WOO thats going in my PROfILE!


----------



## Gripen (May 24, 2003)

hey, zugoi. in your signature, what is q|00|p ? Just out of curiosity.


----------



## vsp3c (May 15, 2003)

kinda looks like face to me.. "q" and "p" being the ears and the "00" being the eyes.. am i right??


----------



## driftinS13 (Jun 24, 2003)

i thought it was a face to...cant tell :/


----------



## drift240sxdragqueen (Oct 23, 2002)

its a ghost boxing  


<( '-' )7


----------



## zugoi (Aug 21, 2003)

yeah.its a face


----------



## zugoi (Aug 21, 2003)

or it could be a guy giving a thumbs up LOl but i say its a face


----------



## drift240sxdragqueen (Oct 23, 2002)

thumbs don't go in that direction =/


----------



## Gripen (May 24, 2003)

well... i'm sure if you break them in the right places and position them the right way....


----------



## drift240sxdragqueen (Oct 23, 2002)

you would have to break ur whole hand, since the fact ur thumbs are at the bottom of ur hand and in that picture they are at the top

ouch...

:jump:


----------



## Gripen (May 24, 2003)

Ehh, screw it.
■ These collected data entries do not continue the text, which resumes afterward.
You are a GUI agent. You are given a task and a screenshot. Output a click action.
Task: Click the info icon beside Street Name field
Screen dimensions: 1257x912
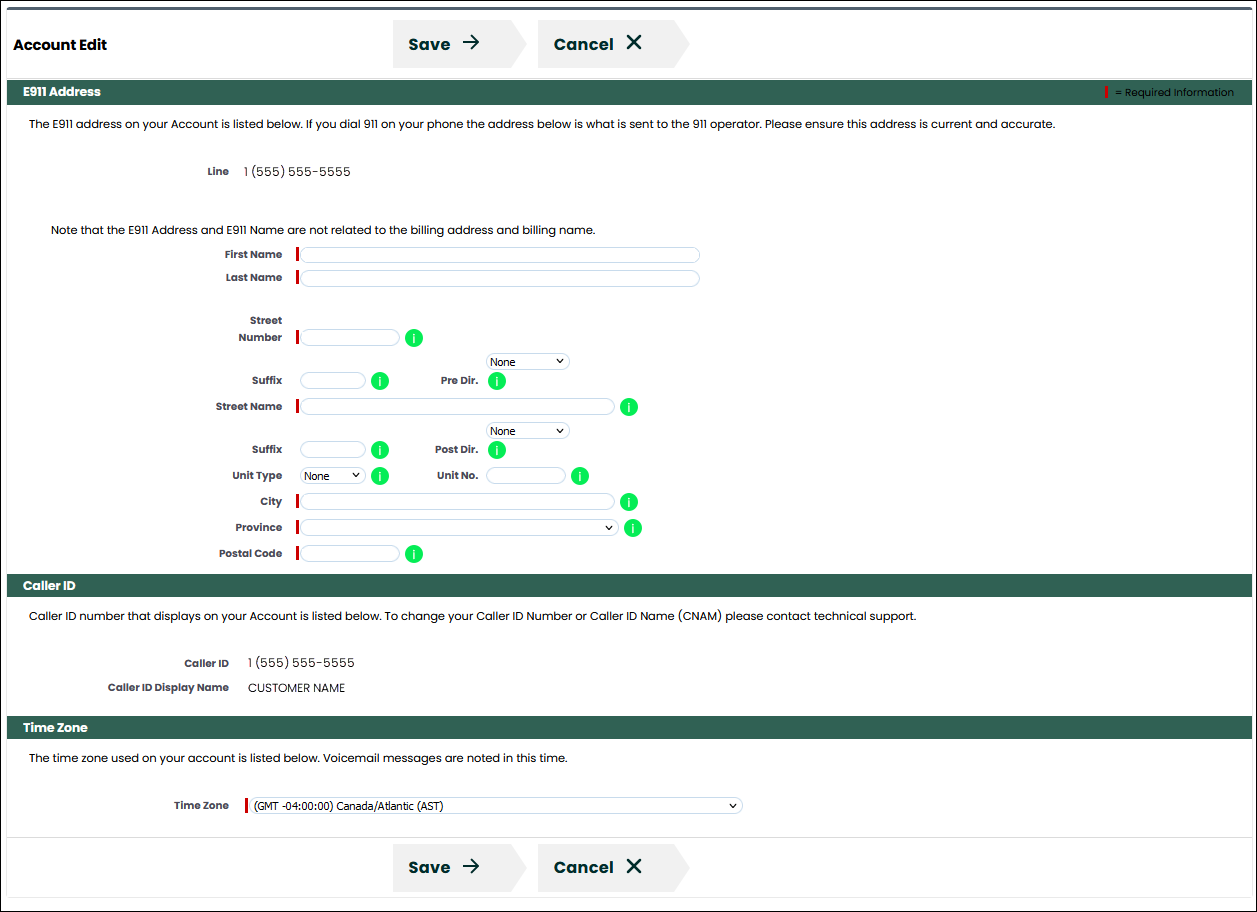click(x=629, y=407)
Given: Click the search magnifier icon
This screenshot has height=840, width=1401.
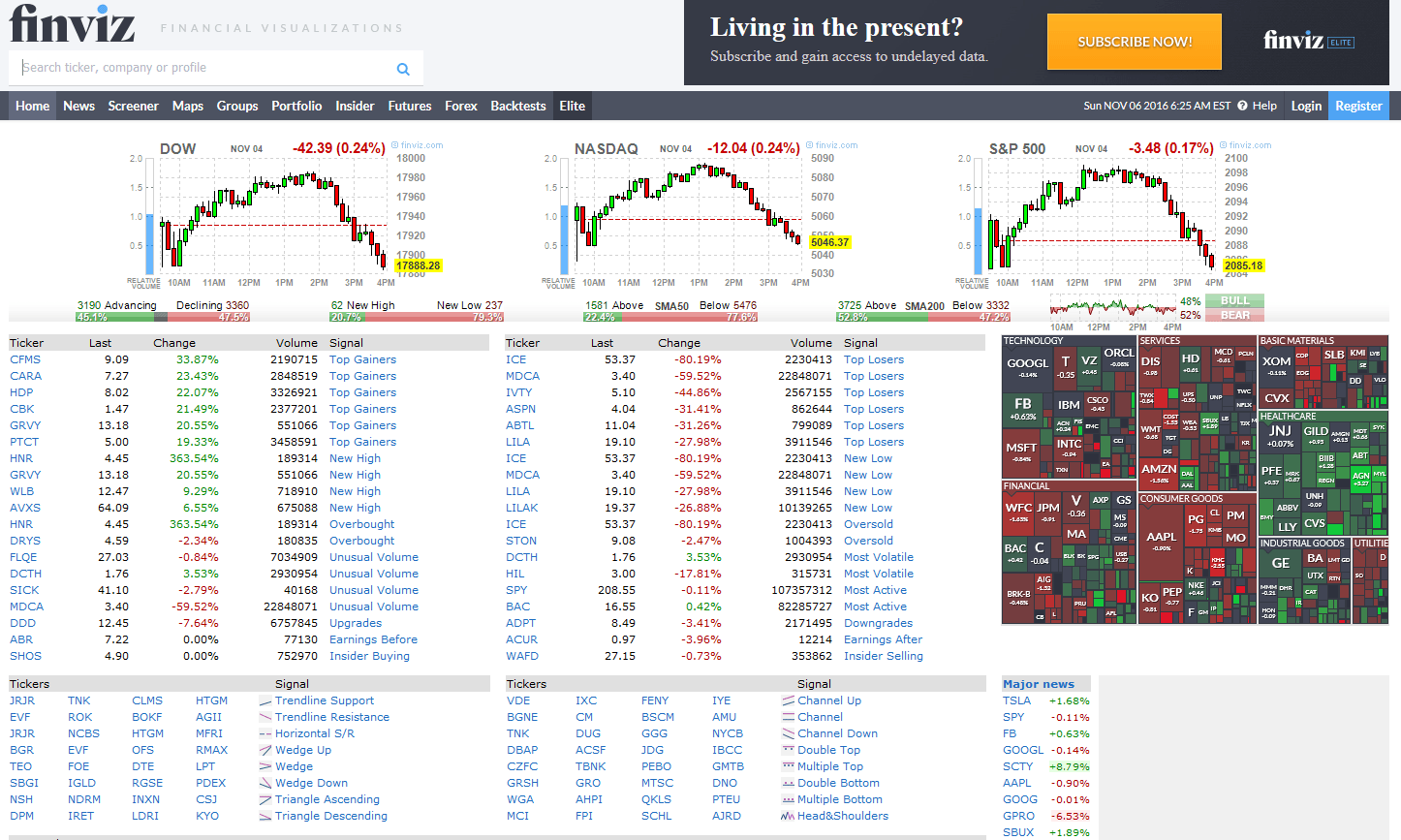Looking at the screenshot, I should 403,69.
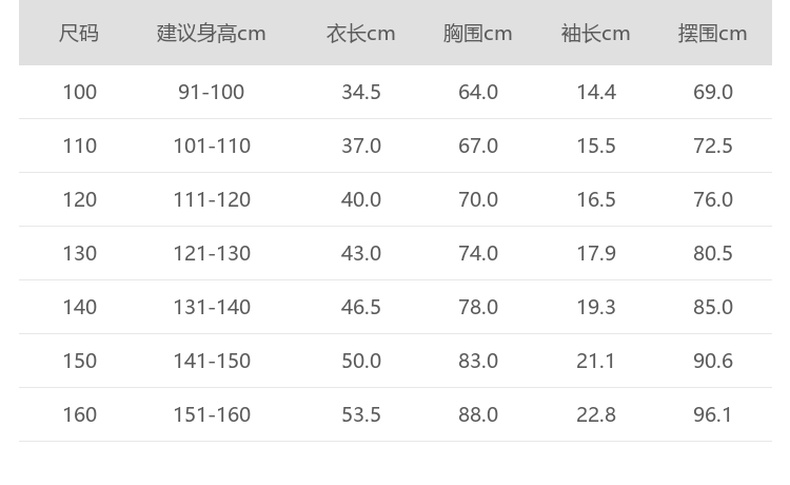The image size is (790, 485).
Task: Click sleeve length value 19.3
Action: [596, 307]
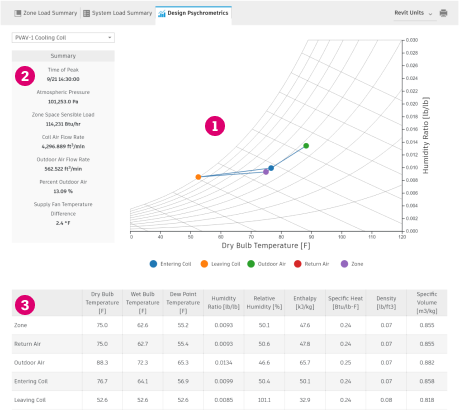
Task: Open the PVAV-1 Cooling Coil dropdown
Action: tap(63, 38)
Just take a bat to them and pray to god that it'll come out that way on the first hit...


----------



## drift240sxdragqueen (Oct 23, 2002)

i'll be the one using the bat


----------



## zugoi (Aug 21, 2003)

it could just one of those "cute" cartoon drawing things... so it looks like its a "cute" thumbs up?...like its sideways? or something


----------



## drift240sxdragqueen (Oct 23, 2002)

doesn't look cute to me


----------



## Gripen (May 24, 2003)

b ^_^ d

how's this version?


----------



## zugoi (Aug 21, 2003)

or...the chinese version....q| - - |p


----------



## zugoi (Aug 21, 2003)

lol, im chinese...so it doesnt count a racist !!!


----------



## drift240sxdragqueen (Oct 23, 2002)

just use this one =]

its coo =P

>.< <<<chinese


----------



## 93blackSER (Feb 1, 2003)

(_(o) <---how about that? any guesses?


----------



## Gripen (May 24, 2003)

TIE Bomber?


----------



## 93blackSER (Feb 1, 2003)

it's a roll of toilet paper actually.


----------



## Gripen (May 24, 2003)

ahh, i see it now.


----------



## zugoi (Aug 21, 2003)

(>00)> <-- that looks cool too .. looks like a ghost going for some P****


----------



## zugoi (Aug 21, 2003)

going for some pies! ......what did u think i said?..


----------